4. The screw vacuum pump according to claim 1, wherein each of the first and second intermediate spaces have a longitudinal length equal to one-half of a pitch of the first helical teeth.

5. The screw vacuum pump according to claim 1, wherein a pair of intermediate shafts is disposed in each of the first and second intermediate spaces; and wherein each intermediate shaft has a diameter equal to a root of each rotor.

6. A screw vacuum pump, comprising:

a pump casing;

a pair of screw rotors rotatively engaged with each other in the pump casing to discharge a gas along a longitudinal direction of the pump,

each rotor having a cross section with a profile including an epitrochoid curve, a circular arc, and a pseudo-Archimedean spiral curve,

each rotor having a first, a second, and a third set of helical teeth, the sets of teeth being serially located in a longitudinal direction of each rotor, the sets of teeth being different from each other in theoretical displacement volume, and the sets of teeth being different from each other in type;

parallel rotor chambers accommodating left and right screw rotors, respectively

the first helical teeth of each rotor being positioned on a suction side, the third helical teeth of each rotor being located on a discharge side, and the second helical teeth of each rotor being located intermediate to the suction and discharge side;

a bypass conduit communicating with a delivery side of the pump;

a first check valve connecting the bypass conduit to a first intermediate space defined between the first helical teeth and the second helical teeth; and

a second check valve connecting the bypass conduit to a second intermediate space defined between the second helical teeth and the third helical teeth.

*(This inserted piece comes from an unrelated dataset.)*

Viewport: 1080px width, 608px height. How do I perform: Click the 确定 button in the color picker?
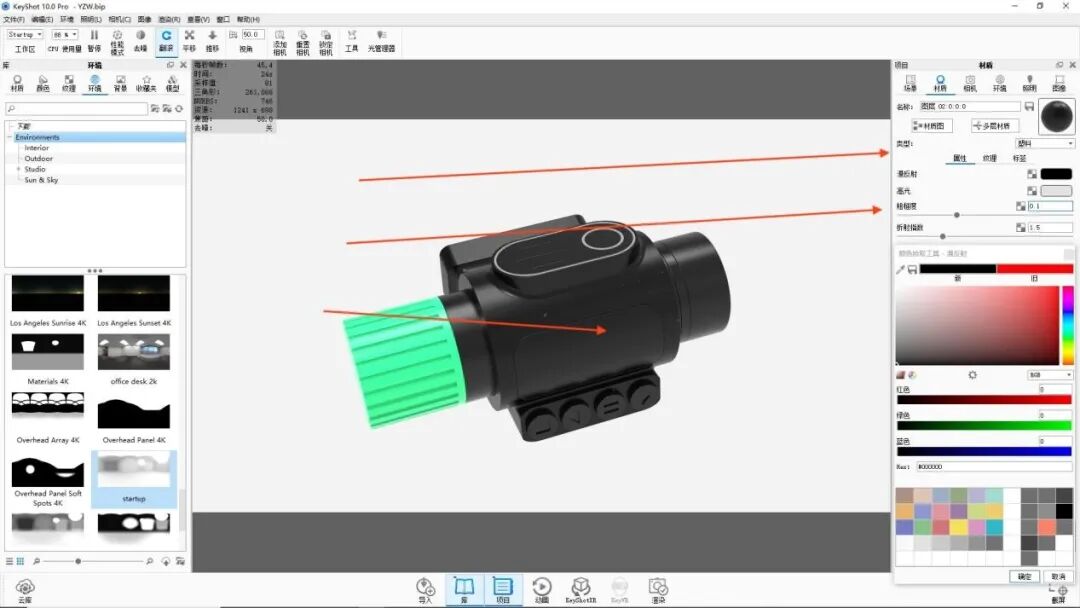click(1022, 576)
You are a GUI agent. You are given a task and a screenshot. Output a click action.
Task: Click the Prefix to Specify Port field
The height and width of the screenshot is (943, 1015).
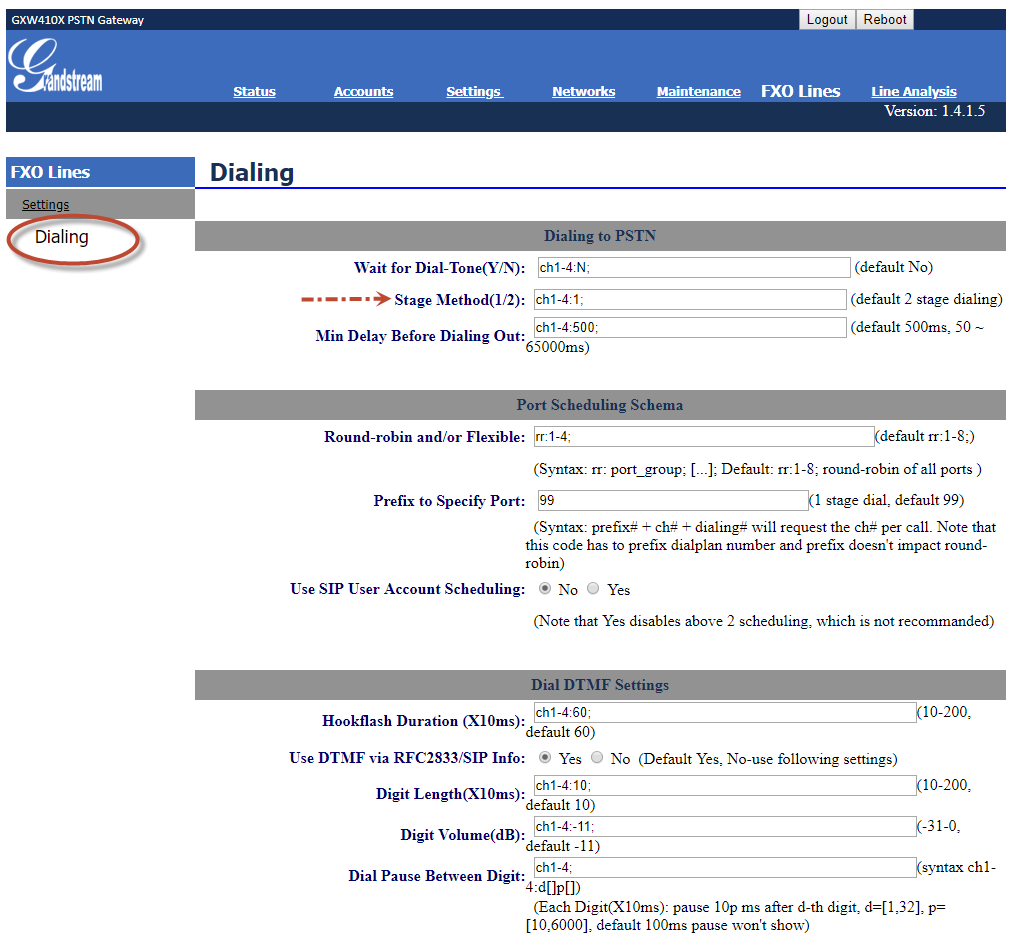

7. The screw pump according claim 6, wherein the first helical teeth of the pair of rotors form a first stage, the second helical teeth of the pair of rotors form a second stage, and the third helical teeth of the pair of rotors form a third stage.

8. The screw vacuum pump according to claim 7, wherein the three types of helical teeth provide a ratio of 1.4 of a gas flow rate at the first stage to that at the second stage, a ratio of 1.4 of a gas flow rate at the second stage to that at the third stage, and a ratio of 2 of a gas flow rate at the first stage to that at the third stage.

9. The screw vacuum pump according to claim 8 wherein the gas is compressed at the third stage into half of the first stage volume before a discharge port opens to discharge the gas.

10. The screw vacuum pump according to claim 6, wherein each of the first and second intermediate spaces have a longitudinal length equal to one-half of a pitch of the first helical teeth.

11. The screw vacuum pump according to claim 6, wherein a pair of intermediate shafts is disposed in each of the first and second intermediate spaces; and wherein each intermediate shaft has a diameter equal to a root of each rotor.

12. The screw vacuum pump according to claim 6, wherein each rotor has a helical screw pitch in the first stage which is larger than a screw pitch in the third stage.

13. The screw vacuum pump according to claim 6, wherein a rotor chamber of the first stage has a longitudinal length equal to or greater than a longitudinal length of a rotor chamber of the second stage.

14. The screw vacuum pump according to claim 6, wherein a rotor chamber of the third stage has a longitudinal length less than a longitudinal length of a rotor chamber of the second stage.